Pesquisa aponta que apenas 64% do tempo em sala de aula é para transmissão de conteúdo

Apagar a lousa, fazer a chamada nominal dos alunos, distribuir trabalhos e ministrar aulas mal preparadas. A metodologia brasileira de dar aulas faz com que os estudantes percam em média um dia na semana. O desperdício de tempo nas escolas do Brasil foi uma das principais conclusões de um estudo recém-lançado pelo Banco Mundial que analisou o trabalho de professores na América Latina e seu impacto sobre a qualidade do aprendizado, a formação dos alunos e o desempenho desses países em rankings internacionais de educação.

O Banco Mundial avaliou 15,6 mil salas de aula, mais da metade delas no Brasil (turmas dos ensinos fundamental e médio em MG, PE e RJ), e calcula que, em média, apenas 64% do tempo da classe seja usado para transmissão de conteúdo, 20 pontos percentuais abaixo de padrões internacionais.

Especialista em educação brasileira há 20 anos, Bárbara Bruns, uma das autoras do estudo, afirma que o tempo perdido ajuda a explicar o desempenho abaixo da média de países latino-americanos. “Em escolas no leste da Ásia, Japão, Cingapura, Finlândia e Alemanha, você não vê professores chegarem à sala de aula sem um material pronto, sem essa percepção de que o tempo precisa ser usado para ensinar e manter os alunos engajados.
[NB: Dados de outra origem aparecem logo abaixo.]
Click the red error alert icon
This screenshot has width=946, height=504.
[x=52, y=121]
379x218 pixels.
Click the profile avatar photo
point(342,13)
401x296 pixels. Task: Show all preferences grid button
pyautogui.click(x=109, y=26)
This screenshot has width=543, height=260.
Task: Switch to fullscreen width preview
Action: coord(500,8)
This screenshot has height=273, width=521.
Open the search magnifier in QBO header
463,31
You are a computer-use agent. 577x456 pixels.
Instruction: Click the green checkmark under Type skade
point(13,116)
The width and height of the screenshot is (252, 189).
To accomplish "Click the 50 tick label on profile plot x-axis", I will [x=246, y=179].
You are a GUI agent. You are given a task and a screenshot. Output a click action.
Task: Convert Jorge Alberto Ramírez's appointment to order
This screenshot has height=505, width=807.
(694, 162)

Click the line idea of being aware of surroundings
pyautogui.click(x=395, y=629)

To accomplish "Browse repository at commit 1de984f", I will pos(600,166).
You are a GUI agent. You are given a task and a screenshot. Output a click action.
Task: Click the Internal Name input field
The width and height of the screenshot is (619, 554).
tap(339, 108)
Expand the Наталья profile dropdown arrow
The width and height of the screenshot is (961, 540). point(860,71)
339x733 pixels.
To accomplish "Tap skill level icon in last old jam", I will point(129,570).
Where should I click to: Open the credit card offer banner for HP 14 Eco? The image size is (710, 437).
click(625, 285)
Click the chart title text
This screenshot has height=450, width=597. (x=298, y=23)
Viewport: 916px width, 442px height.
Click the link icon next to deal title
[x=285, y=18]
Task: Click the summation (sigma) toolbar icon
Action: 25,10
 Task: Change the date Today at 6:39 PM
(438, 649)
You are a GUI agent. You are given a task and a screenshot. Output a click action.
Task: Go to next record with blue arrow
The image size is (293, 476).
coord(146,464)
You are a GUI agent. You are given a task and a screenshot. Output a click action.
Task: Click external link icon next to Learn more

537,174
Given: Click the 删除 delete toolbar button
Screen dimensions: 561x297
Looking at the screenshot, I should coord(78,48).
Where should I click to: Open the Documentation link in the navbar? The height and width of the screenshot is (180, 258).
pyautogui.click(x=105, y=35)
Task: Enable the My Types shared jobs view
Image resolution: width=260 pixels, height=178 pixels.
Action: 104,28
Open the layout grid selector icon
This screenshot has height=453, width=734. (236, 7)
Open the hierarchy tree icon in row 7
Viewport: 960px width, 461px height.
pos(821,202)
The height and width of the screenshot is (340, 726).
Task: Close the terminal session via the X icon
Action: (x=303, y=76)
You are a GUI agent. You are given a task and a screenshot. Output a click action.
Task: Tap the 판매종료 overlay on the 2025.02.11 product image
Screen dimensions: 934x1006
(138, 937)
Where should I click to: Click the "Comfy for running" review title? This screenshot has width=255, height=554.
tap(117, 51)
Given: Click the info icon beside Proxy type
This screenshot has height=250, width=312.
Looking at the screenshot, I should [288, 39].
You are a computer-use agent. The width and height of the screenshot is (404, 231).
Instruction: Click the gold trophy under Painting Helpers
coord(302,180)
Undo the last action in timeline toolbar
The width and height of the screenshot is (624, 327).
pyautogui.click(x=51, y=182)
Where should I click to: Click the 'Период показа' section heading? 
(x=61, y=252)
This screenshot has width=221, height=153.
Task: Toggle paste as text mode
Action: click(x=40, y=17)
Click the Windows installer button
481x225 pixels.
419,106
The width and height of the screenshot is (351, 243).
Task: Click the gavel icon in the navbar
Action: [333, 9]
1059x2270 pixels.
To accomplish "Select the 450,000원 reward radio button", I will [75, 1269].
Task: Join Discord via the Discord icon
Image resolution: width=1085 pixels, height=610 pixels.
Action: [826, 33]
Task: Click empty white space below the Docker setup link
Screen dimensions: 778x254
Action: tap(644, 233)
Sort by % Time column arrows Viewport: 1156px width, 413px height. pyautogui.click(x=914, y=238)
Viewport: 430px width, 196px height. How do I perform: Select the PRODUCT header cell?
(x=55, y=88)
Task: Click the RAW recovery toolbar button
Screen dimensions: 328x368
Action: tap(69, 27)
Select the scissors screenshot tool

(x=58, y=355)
E com frequência nas salas de aula da América Latina parece haver uma falta de organização por parte do professor. Não parece haver a percepção da limitação do tempo e do que economistas chamam de custo de oportunidade de não usar esse tempo para o ensino” diz ela.

Bárbara defende que os professores têm de aprimorar o momento que estão com seus alunos. “O tempo entre alunos e professores na sala de aula é o ponto em que culminam todos os investimentos em educação: gastos com salários dos professores, com a formulação do currículo escolar, infraestrutura, material, gerenciamento. Nada desse investimento terá impacto na melhoria do aprendizado, a não ser que impacte no que ocorre na sala de aula”, avalia.

Para a pesquisadora a melhor maneira de resolver o problema é mudar a forma como o professor é preparado antes de entrar no sistema de ensino, ensiná-lo como gerenciar uma sala de aula, por exemplo. Autoridades também precisam apoiar os professores que já estão em sala de aula. “Eles (professores) precisam receber feedback sobre sua performance, ver bons exemplos e ser estimulados a compartilhar conhecimento”, opina.